2026-04-07 コメント投稿する ▼
大阪都構想、対話集会で「混乱回避」 維新市議団、吉村知事の出席見送りへ
こうした初回集会の混乱ぶりを受け、大阪維新の会大阪市議団は、今後の対話集会に吉村洋文代表(大阪府知事)の出席を求めない方針を固めました。 吉村知事は以前、「要請があれば出席する」と前向きな姿勢を示していましたが、市議団としては、あくまで自分たちの手で市民の声を聞き、対話を深めていきたいという意向のようです。
大阪都構想、再び動き出す市民との対話
大阪維新の会の看板政策として長年掲げられてきた「大阪都構想」。大阪市を廃止し、特別区に再編するこの構想は、過去2度にわたる住民投票でいずれも僅差で否決されました。しかし、大阪維新の会は諦めず、3度目の挑戦に向けた動きを加速させています。その一環として、市民の理解を直接得るための「対話集会」が、この春から本格的に始まりました。この対話集会は、構想への賛否を問う住民投票の前哨戦とも位置づけられており、その行方が注目されています。
初回集会は「ヤジ」と「混乱」で幕開け
しかし、その船出は早くも荒波に直面しました。5月5日に大阪市城東区で開かれた初回集会では、参加者から構想に対する鋭い反対意見や質問が相次ぎました。予定されていた和やかな対話とは程遠く、会場はヤジが飛び交うなど、終始、物々しい雰囲気に包まれたのです。参加者の間には、行政区の再編によるサービス低下や、住民の声が届きにくくなるのではないかといった、具体的な懸念や不安の声が噴出しました。
吉村知事「欠席」の舞台裏
こうした初回集会の混乱ぶりを受け、大阪維新の会大阪市議団は、今後の対話集会に吉村洋文代表(大阪府知事)の出席を求めない方針を固めました。市議団の竹下隆幹事長は、「今、吉村代表に出席してもらう必要性は感じていない。市議団主催の会であり、我々が責任を持って進めたい」と記者団に述べました。初回集会で噴出した激しい反対意見やヤジを踏まえ、吉村氏のようなカリスマ的なリーダーが出席することで、かえって会場の興奮を煽り、さらなる混乱を招くことを避ける狙いがあるとみられます。

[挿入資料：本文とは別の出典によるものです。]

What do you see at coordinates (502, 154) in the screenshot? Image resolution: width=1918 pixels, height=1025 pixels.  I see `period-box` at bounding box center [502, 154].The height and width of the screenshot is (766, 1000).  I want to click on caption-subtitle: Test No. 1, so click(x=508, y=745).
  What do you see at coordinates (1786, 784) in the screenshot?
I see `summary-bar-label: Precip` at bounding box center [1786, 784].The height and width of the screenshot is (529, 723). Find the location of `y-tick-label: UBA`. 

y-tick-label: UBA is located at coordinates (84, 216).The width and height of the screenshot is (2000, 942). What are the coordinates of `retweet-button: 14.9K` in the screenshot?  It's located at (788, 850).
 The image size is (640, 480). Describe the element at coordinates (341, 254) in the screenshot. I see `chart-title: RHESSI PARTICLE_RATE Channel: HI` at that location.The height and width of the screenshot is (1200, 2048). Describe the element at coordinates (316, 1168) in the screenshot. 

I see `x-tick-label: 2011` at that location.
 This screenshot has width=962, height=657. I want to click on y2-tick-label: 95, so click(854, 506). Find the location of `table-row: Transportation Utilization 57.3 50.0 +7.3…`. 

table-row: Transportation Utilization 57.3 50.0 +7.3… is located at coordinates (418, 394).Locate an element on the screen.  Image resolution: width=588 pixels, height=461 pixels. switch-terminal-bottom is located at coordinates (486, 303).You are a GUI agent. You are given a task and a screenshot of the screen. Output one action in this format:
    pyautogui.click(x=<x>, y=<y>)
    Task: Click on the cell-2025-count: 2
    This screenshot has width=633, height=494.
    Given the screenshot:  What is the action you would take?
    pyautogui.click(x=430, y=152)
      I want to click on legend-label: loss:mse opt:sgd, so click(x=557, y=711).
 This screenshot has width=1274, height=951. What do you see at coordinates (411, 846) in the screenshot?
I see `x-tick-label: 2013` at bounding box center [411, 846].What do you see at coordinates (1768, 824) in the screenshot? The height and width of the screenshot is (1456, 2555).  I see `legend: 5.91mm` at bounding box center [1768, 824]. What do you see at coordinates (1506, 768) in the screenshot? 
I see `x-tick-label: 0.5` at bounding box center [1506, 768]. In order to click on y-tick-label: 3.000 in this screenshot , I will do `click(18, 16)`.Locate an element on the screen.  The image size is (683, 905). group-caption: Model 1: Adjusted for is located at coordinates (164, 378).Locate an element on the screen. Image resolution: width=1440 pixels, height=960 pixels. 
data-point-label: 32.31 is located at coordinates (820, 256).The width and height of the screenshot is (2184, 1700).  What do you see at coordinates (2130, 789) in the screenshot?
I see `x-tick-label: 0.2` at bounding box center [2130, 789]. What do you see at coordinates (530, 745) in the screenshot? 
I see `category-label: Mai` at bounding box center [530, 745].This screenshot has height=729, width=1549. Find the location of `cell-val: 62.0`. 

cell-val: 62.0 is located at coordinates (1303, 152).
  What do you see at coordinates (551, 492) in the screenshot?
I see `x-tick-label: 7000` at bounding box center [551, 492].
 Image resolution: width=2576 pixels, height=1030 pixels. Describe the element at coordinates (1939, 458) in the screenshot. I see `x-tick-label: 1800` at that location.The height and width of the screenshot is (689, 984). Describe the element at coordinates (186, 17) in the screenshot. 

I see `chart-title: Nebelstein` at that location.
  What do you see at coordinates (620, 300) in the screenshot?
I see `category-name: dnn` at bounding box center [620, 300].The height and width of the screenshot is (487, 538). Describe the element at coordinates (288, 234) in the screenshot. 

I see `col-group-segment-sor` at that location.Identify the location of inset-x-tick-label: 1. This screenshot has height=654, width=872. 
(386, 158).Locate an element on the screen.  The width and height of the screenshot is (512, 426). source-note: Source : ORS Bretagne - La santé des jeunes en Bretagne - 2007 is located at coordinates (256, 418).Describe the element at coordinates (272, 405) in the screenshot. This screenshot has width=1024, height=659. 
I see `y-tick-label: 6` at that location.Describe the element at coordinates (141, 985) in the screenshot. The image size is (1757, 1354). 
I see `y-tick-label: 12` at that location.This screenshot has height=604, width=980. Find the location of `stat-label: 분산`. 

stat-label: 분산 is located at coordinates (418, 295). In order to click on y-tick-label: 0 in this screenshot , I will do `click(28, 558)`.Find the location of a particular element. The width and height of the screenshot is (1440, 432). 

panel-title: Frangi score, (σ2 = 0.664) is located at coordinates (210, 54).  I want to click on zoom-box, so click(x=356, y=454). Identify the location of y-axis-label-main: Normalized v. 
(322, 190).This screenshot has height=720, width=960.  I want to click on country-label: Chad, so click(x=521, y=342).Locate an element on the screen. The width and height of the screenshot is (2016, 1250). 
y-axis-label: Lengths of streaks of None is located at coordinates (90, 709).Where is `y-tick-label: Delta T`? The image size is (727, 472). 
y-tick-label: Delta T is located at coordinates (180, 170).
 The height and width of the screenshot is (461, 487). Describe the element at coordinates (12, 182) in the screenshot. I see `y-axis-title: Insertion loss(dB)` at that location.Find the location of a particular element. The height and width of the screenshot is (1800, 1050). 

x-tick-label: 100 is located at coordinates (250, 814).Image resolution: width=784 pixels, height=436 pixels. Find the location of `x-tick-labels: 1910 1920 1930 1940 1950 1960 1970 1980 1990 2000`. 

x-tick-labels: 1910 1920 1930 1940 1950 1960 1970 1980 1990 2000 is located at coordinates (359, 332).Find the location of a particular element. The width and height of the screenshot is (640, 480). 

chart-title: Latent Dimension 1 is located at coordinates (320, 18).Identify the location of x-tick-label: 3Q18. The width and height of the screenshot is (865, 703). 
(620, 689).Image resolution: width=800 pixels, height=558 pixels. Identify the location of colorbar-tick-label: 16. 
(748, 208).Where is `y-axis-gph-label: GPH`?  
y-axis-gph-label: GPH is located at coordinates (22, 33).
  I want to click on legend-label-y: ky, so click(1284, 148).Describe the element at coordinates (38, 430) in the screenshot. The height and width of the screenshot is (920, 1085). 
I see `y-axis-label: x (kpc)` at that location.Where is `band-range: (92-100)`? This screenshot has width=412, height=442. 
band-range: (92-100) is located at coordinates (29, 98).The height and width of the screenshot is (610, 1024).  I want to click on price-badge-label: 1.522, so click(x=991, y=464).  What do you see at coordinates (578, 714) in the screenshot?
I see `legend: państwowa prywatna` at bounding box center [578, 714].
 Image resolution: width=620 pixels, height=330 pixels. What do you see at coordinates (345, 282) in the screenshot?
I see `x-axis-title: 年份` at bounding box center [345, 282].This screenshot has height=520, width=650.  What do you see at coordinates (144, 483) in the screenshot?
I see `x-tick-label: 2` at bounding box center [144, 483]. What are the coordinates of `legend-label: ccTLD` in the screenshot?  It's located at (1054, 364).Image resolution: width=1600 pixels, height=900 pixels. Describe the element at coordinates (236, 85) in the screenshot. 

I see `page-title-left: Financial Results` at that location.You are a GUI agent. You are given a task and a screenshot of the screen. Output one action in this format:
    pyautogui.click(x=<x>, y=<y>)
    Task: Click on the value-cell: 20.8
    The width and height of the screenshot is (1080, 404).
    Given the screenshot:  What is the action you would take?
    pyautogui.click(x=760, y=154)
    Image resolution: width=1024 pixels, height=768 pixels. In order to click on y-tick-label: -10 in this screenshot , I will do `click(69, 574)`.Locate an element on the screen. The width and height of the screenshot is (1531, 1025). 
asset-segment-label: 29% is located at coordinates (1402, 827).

吉村知事は以前、「要請があれば出席する」と前向きな姿勢を示していましたが、市議団としては、あくまで自分たちの手で市民の声を聞き、対話を深めていきたいという意向のようです。竹下幹事長は、「吉村氏が来ると、会場がまた混乱する可能性がある」と、その懸念を率直に語りました。
「責任」か「逃げ」か、問われる維新の姿勢
市議団としては、都構想の具体策について、より詳細な説明責任を負う立場として、自分たちが前面に立つことで、冷静な議論を促したいという考えなのかもしれません。しかし、この対応は、一部から「厳しい意見に触れることを避けたいのではないか」との声も上がっています。
大阪都構想の推進において、吉村知事は府民・市民からの絶大な支持を背景に、その求心力は絶大です。その吉村氏を「距離を置く」形での対話集会は、「市民との対話」を重視する維新の姿勢とは裏腹に、議論の本質から目をそらしているのではないか、との疑念を招きかねません。
市議団は5月7日まで、大阪市内の全24区で対話集会を順次開催する予定です。吉村氏という「切り札」を温存する形での集会が、果たして市民の多様な意見を真摯に受け止め、構想への理解を深めることに繋がるのでしょうか。それとも、単なる形式的な「対話」に終わり、都構想実現に向けた道筋をさらに険しくしてしまうのでしょうか。維新の会が掲げる「改革」の真価が、この対話集会を通じて厳しく問われることになりそうです。